Bird Machine, pubblicato l’8 settembre 2023, non è solo un’occasione per la famiglia di Mark Linkous per celebrare la sua musica profonda ed empatica e condividendola con i suoi appassionati, ma è anche in assoluto uno dei migliori album dei suoi Sparklehorse. Sotto questa sigla, il cantautore della Virginia, aveva realizzato una serie di opere indie rock squisite che suggerivano una diffidenza verso qualsiasi concetto troppo raffinato, guidate da una convinzione intrinseca che il silenzio e la staticità fossero cruciali come le parole e la musica. Bird Machine risulta evocativo tanto quanto i suoi lavori precedenti e appare come un insieme di ricordi già vissuti ed espressi.
Ricoperto da distorsioni pungenti It Will Never Stop inizia l’album con un’esplosione di noise pop già sentito e gustato in album come Vivadixiesubmarinetransmissionplot. Sono diversi i momenti presenti in queste 14 canzoni che rivaleggiano con dischi simbolo come Good Morning Spider e It’s A Wonderful Life. A partire dal titolo e dal suo dolore surreale, Kind Ghosts fotografa la quintessenza di Sparklehorse ed è uno dei tanti momenti commoventi qui presenti. Così come Falling Down, un pezzo spettrale influenzato dall’amore di Linkous per i Beatles o la chiusura tranquilla, consapevole e rassicurante di Stay.

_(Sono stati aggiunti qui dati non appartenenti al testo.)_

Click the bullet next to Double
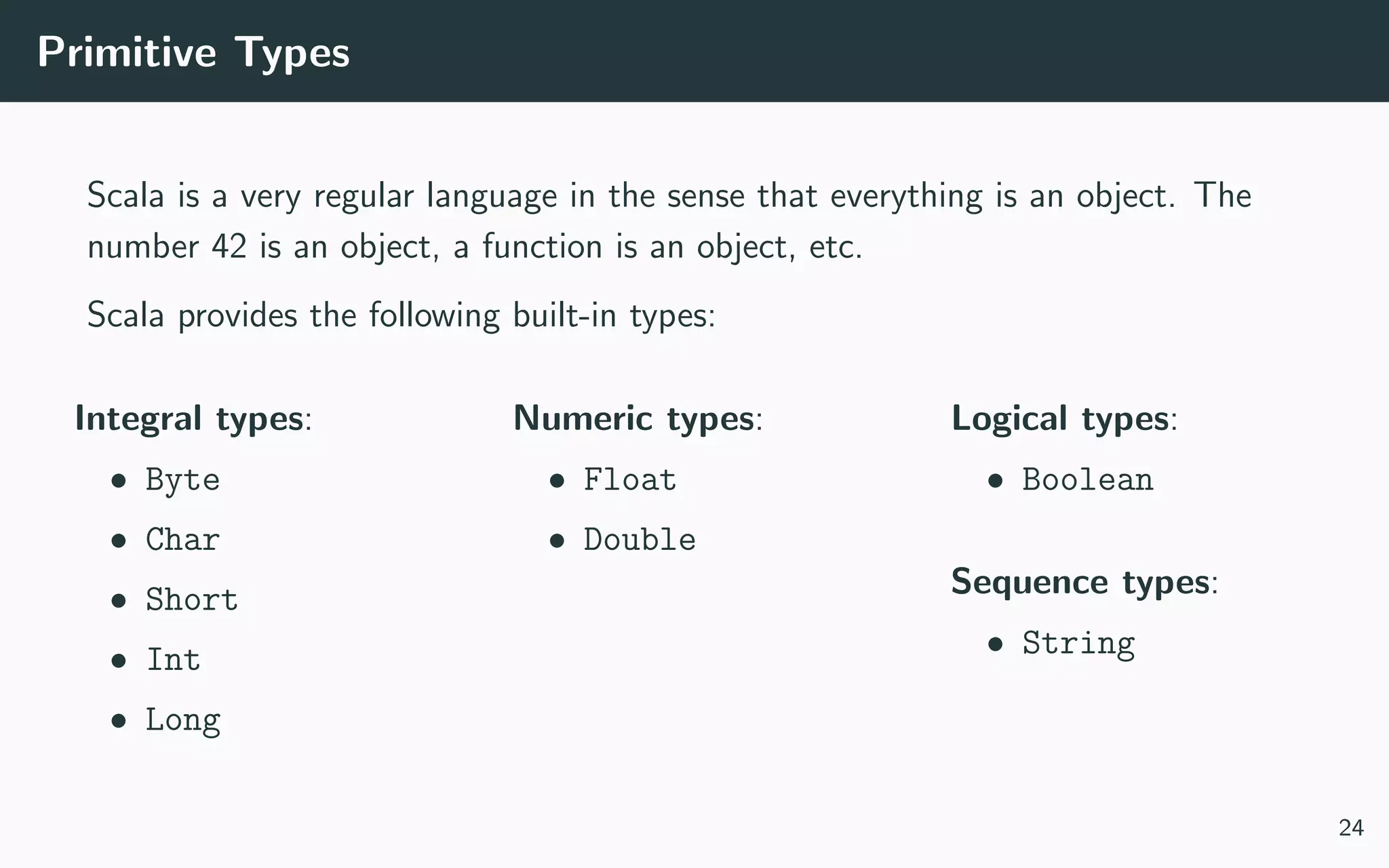The height and width of the screenshot is (868, 1389). pyautogui.click(x=557, y=541)
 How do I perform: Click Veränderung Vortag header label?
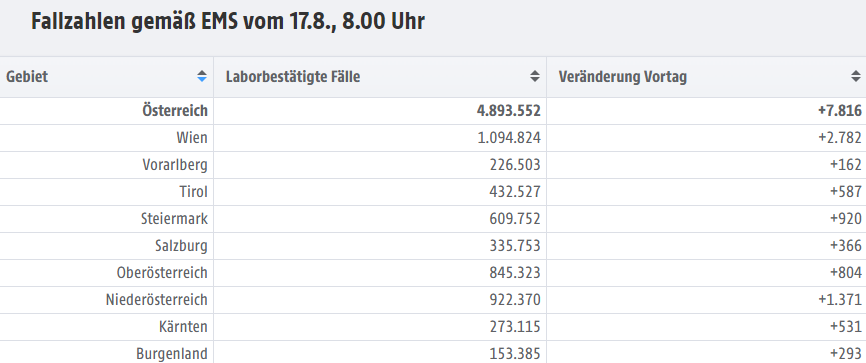[622, 77]
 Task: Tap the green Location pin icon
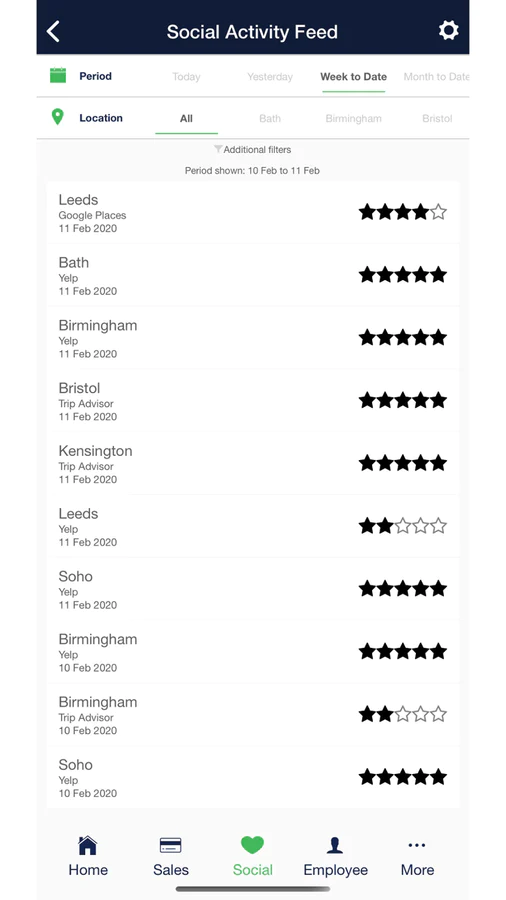57,117
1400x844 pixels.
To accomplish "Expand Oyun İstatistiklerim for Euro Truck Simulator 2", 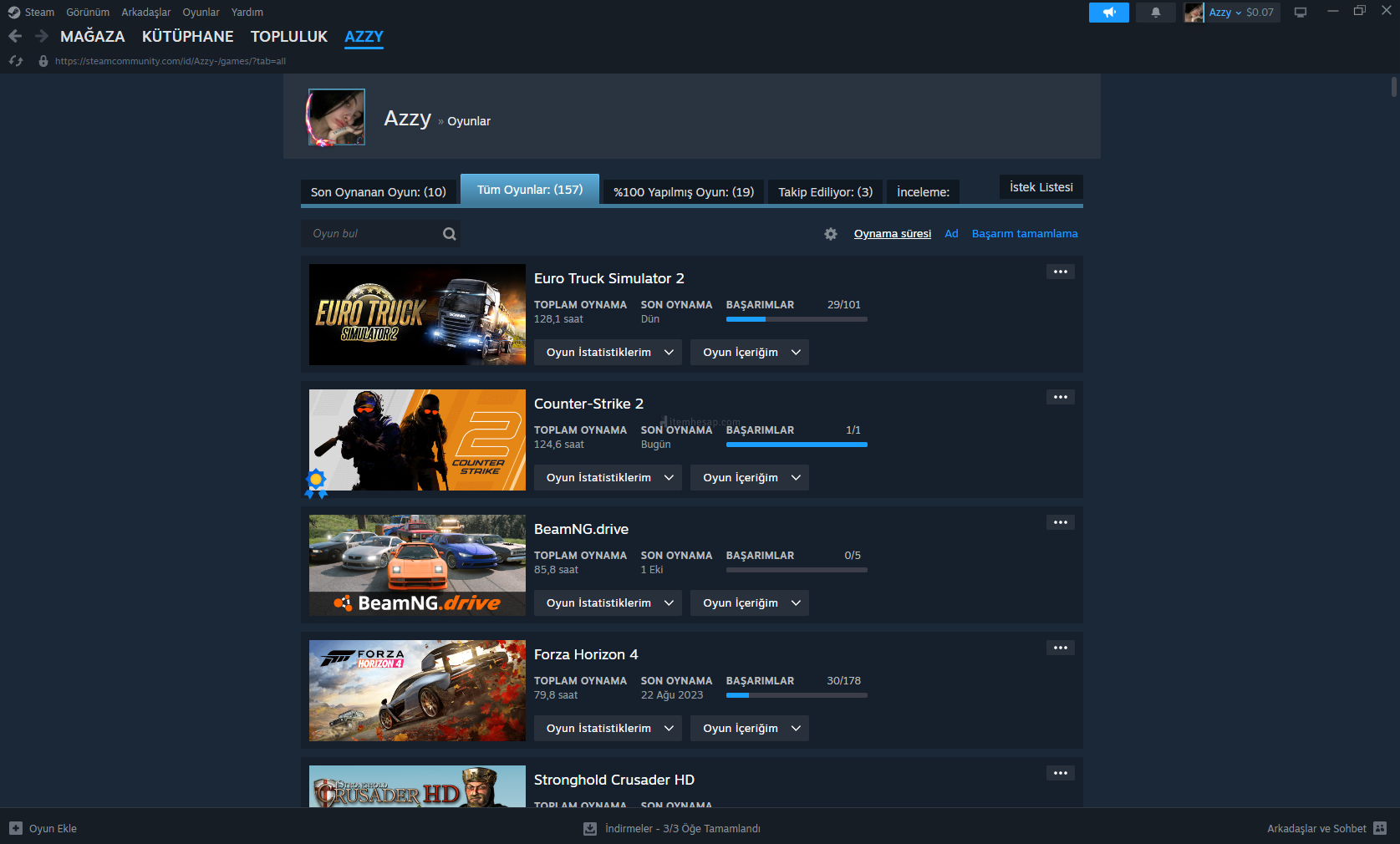I will point(608,353).
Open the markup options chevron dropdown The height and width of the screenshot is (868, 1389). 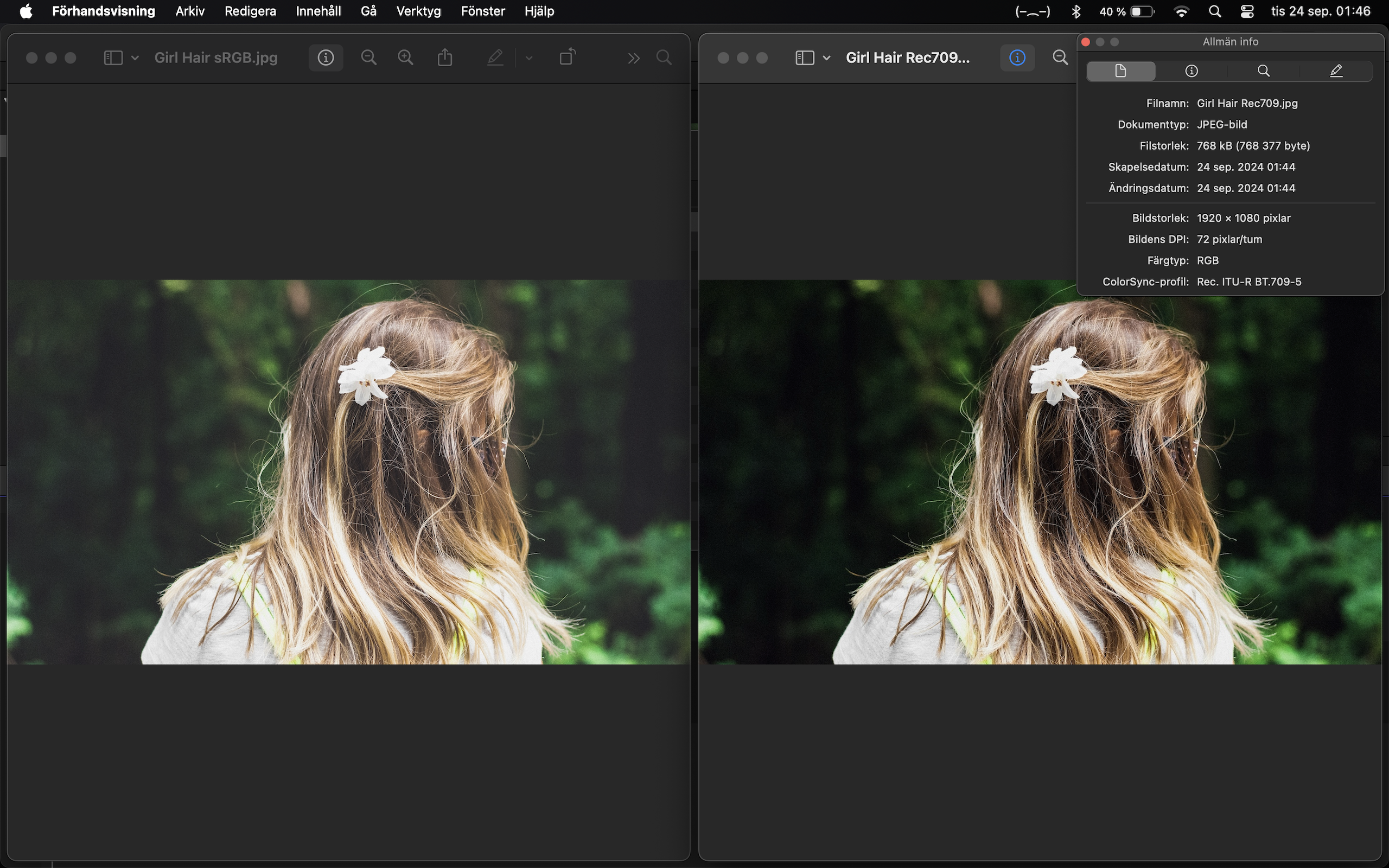click(x=528, y=58)
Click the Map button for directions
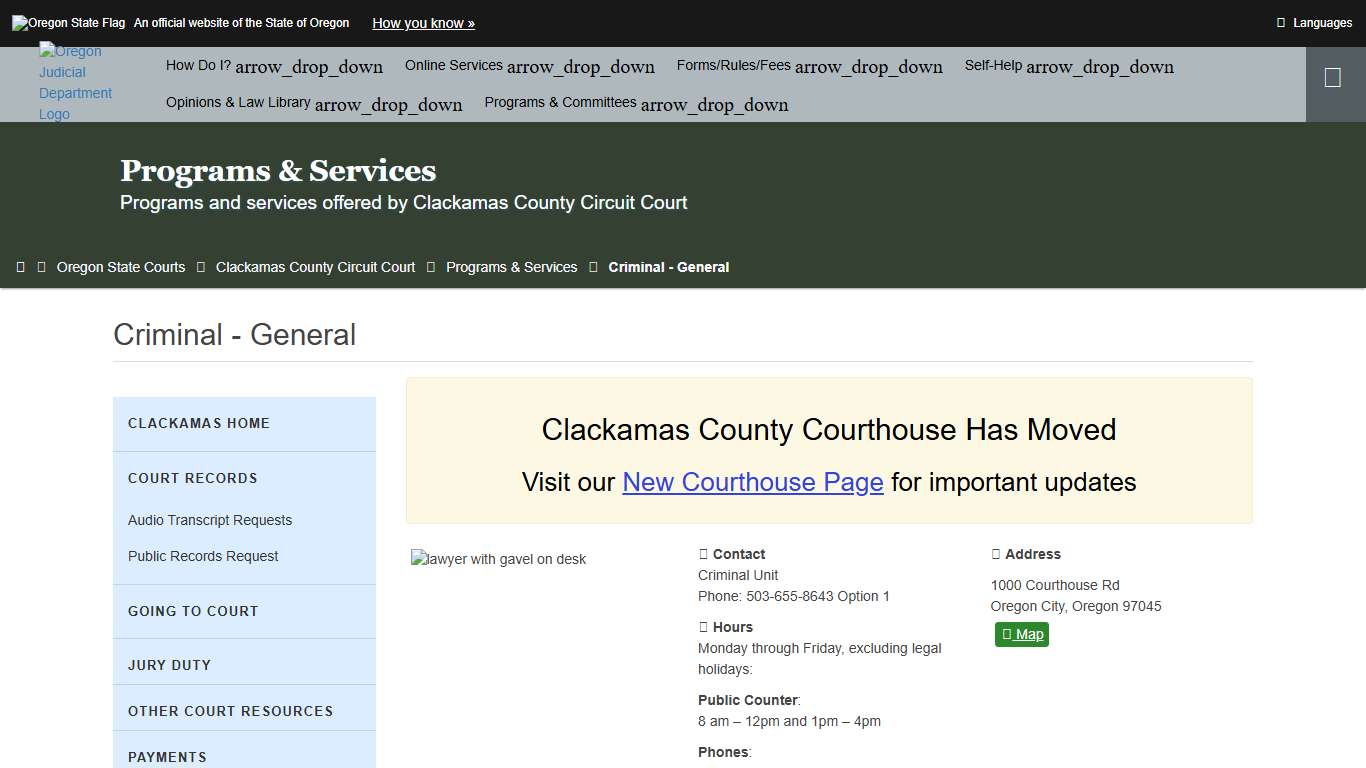The width and height of the screenshot is (1366, 768). point(1021,634)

Sebbene sia un’aggiunta fondamentale al catalogo del gruppo, la sua produzione semplice e spartana lo distingue dai suoi precedenti dischi. Linkous aveva registrato diverse canzoni con l’aiuto di Steve Albini e successivamente le aveva abbellite realizzandone altre presso i suoi studi Static King. Le nuove aggiunte da parte del team che ha terminato Bird Machine sono rispettosamente sottili ed impercettibili. Ciò conferisce una vibrante apertura a momenti come l’impareggiabile cantilena di Chaos Of The Universe e consente agli ascoltatori di avvicinarsi alla sua musica dopo più di un decennio di silenzio, permettendo anche al suo stile compositivo e di scrittura di tornare a brillare.
Essere lontani dai propri cari è uno dei temi principali di Bird Machine e le circostanze della sua uscita danno un’intensità in più alle meditazioni di un soldato solitario in Hello Lord e all’isolamento ingannevolmente caldo di Everybody’s Gone To Sleep. Piccoli tocchi che riflettono l’amore di Mark Linkous per la sua famiglia rendono Bird Machine dolorosamente personale, che si tratti della divertente cover di Listening To The Higsons di un Robyn Hitchcock d’annata o del modo in cui trasforma un messaggio di posta vocale di un suo piccolo nipote in una trasmissione spettrale sulla fragile ballata O Child.
Come nel caso del postumo From A Basement On The Hill di Elliott Smith, molti testi potrebbero essere letti come cupe premonizioni, ma sono così coerenti con le immagini del suo catalogo che per lo più figurano come un rifugio sicuro che offre conforto dalle tempeste dell’animo. Dato che le canzoni di Mark Linkous sono sempre sembrate fuori dal tempo, la musica di Sparklehorse ha il pregio di suonare sempre meglio con il trascorrere degli anni. Anche così, la possibilità di connettersi ancora una volta con la sua proposta artistica per un’ultima volta, è qualcosa di simile ad un miracolo. Ascoltare Bird Machine è un’esperienza straziante ed edificante perché trasmette un brivido inquietante. Un perfetto tributo al modo in cui questo artista è riuscito nuovamente a far commuovere delicatamente chi non lo ha mai dimenticato.